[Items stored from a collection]
----------------------------------------
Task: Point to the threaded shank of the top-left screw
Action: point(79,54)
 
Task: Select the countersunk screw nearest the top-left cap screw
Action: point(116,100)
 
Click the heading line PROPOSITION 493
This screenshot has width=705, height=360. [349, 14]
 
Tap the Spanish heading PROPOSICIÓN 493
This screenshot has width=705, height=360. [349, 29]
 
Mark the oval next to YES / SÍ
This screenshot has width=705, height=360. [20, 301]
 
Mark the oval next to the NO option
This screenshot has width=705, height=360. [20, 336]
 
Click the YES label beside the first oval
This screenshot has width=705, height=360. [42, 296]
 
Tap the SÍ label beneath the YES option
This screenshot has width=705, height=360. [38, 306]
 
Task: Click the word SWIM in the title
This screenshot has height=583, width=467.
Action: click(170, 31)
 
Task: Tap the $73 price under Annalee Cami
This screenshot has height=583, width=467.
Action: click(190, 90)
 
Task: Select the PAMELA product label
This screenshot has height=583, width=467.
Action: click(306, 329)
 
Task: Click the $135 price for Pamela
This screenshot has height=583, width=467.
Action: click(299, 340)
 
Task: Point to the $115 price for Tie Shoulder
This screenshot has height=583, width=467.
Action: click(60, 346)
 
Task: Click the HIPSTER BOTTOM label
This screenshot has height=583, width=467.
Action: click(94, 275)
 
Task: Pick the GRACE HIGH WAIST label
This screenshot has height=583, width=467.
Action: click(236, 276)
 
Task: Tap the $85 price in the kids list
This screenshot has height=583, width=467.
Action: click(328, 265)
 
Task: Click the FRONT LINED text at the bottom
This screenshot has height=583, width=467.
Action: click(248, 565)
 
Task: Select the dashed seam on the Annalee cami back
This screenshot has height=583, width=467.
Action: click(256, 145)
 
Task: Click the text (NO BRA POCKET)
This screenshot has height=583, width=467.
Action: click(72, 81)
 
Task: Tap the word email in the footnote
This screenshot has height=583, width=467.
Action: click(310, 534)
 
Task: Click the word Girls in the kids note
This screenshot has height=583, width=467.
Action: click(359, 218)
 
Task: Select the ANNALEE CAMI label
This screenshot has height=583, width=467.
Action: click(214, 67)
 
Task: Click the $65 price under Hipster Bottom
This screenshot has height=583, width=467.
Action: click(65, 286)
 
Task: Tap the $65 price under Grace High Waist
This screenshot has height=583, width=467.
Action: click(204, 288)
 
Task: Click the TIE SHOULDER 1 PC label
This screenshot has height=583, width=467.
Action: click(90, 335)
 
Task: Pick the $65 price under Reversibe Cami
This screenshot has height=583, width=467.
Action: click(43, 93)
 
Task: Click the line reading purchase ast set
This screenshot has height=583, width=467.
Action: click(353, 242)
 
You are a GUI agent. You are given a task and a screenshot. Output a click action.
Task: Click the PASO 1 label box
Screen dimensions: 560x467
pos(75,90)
----------------------------------------
Write out all of the material above word for word.

Task: Point to the threaded shank of the top-left screw
Action: point(79,54)
 
Task: Select the countersunk screw nearest the top-left cap screw
Action: point(116,100)
 
Click the heading line PROPOSITION 493
This screenshot has width=705, height=360. [349, 14]
 
Tap the Spanish heading PROPOSICIÓN 493
This screenshot has width=705, height=360. [349, 29]
 
Mark the oval next to YES / SÍ
This screenshot has width=705, height=360. [20, 301]
 
Mark the oval next to the NO option
This screenshot has width=705, height=360. [20, 336]
 
Click the YES label beside the first oval
This screenshot has width=705, height=360. [42, 296]
 
Tap the SÍ label beneath the YES option
This screenshot has width=705, height=360. [38, 306]
 
Task: Click the word SWIM in the title
This screenshot has height=583, width=467.
Action: click(170, 31)
 
Task: Tap the $73 price under Annalee Cami
This screenshot has height=583, width=467.
Action: click(190, 90)
 
Task: Select the PAMELA product label
This screenshot has height=583, width=467.
Action: click(306, 329)
 
Task: Click the $135 price for Pamela
This screenshot has height=583, width=467.
Action: click(299, 340)
 
Task: Point to the $115 price for Tie Shoulder
This screenshot has height=583, width=467.
Action: click(60, 346)
 
Task: Click the HIPSTER BOTTOM label
This screenshot has height=583, width=467.
Action: click(94, 275)
 
Task: Pick the GRACE HIGH WAIST label
This screenshot has height=583, width=467.
Action: click(236, 276)
 
Task: Tap the $85 price in the kids list
This screenshot has height=583, width=467.
Action: click(328, 265)
 
Task: Click the FRONT LINED text at the bottom
This screenshot has height=583, width=467.
Action: click(248, 565)
 
Task: Select the dashed seam on the Annalee cami back
This screenshot has height=583, width=467.
Action: click(256, 145)
 
Task: Click the text (NO BRA POCKET)
This screenshot has height=583, width=467.
Action: click(72, 81)
 
Task: Tap the word email in the footnote
This screenshot has height=583, width=467.
Action: click(310, 534)
 
Task: Click the word Girls in the kids note
This screenshot has height=583, width=467.
Action: click(359, 218)
 
Task: Select the ANNALEE CAMI label
This screenshot has height=583, width=467.
Action: click(214, 67)
 
Task: Click the $65 price under Hipster Bottom
This screenshot has height=583, width=467.
Action: click(65, 286)
 
Task: Tap the $65 price under Grace High Waist
This screenshot has height=583, width=467.
Action: click(204, 288)
 
Task: Click the TIE SHOULDER 1 PC label
This screenshot has height=583, width=467.
Action: click(90, 335)
 
Task: Pick the $65 price under Reversibe Cami
This screenshot has height=583, width=467.
Action: click(43, 93)
 
Task: Click the line reading purchase ast set
This screenshot has height=583, width=467.
Action: click(353, 242)
 
You are a GUI agent. You are given a task and a screenshot. Output a click action.
Task: Click the PASO 1 label box
Screen dimensions: 560x467
pos(75,90)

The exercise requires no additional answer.